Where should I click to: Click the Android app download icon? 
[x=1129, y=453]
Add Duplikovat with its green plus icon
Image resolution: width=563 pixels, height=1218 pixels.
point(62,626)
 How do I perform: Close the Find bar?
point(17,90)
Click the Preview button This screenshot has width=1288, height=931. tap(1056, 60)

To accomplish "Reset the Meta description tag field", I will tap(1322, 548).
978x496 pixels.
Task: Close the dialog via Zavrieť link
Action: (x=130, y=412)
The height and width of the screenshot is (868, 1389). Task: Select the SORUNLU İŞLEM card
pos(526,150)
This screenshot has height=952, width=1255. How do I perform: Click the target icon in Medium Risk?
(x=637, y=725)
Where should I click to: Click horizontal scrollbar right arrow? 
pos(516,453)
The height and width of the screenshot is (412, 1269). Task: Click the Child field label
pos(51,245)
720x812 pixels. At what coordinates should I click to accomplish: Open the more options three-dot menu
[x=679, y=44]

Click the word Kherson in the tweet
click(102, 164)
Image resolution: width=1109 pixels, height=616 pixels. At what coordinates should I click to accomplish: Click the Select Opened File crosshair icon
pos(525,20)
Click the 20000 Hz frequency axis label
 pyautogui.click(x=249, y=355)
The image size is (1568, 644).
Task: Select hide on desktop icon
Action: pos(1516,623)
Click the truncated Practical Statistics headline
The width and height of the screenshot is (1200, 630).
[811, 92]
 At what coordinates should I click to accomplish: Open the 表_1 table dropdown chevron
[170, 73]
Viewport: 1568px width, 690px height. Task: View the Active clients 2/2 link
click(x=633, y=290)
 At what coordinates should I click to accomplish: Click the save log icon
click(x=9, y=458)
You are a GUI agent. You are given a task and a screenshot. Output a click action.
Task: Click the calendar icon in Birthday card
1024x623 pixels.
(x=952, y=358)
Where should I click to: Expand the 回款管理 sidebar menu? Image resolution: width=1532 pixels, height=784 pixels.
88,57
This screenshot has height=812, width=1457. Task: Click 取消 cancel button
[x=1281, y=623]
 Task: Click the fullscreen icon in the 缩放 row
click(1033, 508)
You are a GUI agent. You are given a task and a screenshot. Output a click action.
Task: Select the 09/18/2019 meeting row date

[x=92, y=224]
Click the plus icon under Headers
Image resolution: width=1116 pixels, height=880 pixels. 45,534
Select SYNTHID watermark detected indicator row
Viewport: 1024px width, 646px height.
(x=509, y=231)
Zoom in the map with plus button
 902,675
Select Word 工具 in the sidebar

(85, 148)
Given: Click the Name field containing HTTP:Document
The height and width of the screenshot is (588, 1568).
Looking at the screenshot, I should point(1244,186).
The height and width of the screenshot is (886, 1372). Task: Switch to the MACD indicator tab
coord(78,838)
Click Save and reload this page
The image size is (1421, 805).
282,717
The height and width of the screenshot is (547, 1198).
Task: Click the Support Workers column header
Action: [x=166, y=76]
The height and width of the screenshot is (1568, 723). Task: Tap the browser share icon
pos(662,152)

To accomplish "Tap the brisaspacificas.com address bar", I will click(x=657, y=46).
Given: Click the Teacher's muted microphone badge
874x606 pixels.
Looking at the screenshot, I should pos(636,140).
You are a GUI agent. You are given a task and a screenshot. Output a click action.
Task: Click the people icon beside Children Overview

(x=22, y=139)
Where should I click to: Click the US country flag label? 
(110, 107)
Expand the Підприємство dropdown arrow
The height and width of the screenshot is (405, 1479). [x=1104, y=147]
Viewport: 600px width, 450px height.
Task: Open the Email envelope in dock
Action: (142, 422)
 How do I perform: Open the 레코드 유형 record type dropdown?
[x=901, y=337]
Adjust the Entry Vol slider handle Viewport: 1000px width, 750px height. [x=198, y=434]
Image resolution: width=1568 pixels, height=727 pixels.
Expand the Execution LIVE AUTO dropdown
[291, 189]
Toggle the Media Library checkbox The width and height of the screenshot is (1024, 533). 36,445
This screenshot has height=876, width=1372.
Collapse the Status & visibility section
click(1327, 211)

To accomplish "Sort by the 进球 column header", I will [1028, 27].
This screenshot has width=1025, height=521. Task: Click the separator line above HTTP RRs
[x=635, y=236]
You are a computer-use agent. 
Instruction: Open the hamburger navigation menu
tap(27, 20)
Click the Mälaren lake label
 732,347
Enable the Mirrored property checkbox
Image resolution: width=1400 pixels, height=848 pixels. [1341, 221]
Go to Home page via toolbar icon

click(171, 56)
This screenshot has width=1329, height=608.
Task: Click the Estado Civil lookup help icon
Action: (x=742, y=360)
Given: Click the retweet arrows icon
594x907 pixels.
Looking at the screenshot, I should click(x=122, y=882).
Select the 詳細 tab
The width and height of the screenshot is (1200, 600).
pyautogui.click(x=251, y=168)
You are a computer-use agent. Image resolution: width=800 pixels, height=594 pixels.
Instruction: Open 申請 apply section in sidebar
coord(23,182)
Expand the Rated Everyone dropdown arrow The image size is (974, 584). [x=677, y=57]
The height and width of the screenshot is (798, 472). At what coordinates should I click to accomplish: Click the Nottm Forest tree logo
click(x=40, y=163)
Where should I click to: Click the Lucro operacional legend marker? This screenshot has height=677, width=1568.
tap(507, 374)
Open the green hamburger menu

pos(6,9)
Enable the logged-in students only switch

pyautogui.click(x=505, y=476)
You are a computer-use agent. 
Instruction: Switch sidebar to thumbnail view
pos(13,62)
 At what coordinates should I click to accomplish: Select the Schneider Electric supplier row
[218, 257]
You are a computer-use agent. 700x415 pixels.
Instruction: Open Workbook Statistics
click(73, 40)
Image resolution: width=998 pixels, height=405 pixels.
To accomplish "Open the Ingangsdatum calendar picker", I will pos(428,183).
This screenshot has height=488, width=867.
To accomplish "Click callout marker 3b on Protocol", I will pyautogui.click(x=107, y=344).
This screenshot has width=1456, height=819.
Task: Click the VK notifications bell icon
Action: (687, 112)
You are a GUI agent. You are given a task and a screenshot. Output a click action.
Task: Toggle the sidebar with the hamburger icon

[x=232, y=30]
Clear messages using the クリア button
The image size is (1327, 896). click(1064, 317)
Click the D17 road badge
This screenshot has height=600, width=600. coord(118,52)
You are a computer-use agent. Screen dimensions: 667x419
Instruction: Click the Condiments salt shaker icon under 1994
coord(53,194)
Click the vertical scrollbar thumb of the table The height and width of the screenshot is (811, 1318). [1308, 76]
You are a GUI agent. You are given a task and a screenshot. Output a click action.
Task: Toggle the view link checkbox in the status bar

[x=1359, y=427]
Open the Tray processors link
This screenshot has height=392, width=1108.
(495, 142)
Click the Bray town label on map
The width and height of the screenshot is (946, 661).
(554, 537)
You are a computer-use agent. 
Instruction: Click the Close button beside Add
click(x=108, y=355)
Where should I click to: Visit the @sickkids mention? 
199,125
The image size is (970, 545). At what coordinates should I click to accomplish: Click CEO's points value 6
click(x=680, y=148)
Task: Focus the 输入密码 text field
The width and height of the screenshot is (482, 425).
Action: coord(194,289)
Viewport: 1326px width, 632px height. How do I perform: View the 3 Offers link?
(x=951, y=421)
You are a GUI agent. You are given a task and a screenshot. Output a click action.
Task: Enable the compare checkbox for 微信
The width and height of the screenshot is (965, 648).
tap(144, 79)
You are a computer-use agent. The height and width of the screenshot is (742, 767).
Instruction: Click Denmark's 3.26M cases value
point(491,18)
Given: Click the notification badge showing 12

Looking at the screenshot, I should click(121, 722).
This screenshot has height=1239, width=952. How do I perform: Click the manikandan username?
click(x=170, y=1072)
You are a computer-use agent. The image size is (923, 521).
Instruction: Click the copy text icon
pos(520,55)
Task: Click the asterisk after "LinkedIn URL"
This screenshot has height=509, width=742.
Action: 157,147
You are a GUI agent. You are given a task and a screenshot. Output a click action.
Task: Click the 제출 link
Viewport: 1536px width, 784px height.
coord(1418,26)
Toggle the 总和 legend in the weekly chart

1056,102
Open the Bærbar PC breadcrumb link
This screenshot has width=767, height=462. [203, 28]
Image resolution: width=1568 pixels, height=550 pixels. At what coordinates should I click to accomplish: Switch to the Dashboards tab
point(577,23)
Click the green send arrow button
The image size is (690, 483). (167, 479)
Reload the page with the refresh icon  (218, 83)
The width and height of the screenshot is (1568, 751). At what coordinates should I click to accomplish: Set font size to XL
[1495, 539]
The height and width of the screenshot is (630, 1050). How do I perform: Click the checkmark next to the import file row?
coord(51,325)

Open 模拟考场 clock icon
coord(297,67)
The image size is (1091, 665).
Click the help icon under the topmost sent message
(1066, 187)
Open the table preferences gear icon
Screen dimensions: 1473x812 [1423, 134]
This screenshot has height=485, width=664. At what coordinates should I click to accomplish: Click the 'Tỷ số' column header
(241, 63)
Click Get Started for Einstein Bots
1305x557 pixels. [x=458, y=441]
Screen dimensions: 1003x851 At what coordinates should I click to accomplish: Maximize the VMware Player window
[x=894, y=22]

★ ★ ★ ★ ★ ★ ★

Instrucciones de la tarea = Copia otra vez, sin cambiar nada, las líneas de los registros que van desde el comienzo hasta la que contiene "point(17,90)", ambas incluidas.

Respuesta del ejercicio =
Where should I click to: Click the Android app download icon? 
[x=1129, y=453]
Add Duplikovat with its green plus icon
Image resolution: width=563 pixels, height=1218 pixels.
point(62,626)
 How do I perform: Close the Find bar?
point(17,90)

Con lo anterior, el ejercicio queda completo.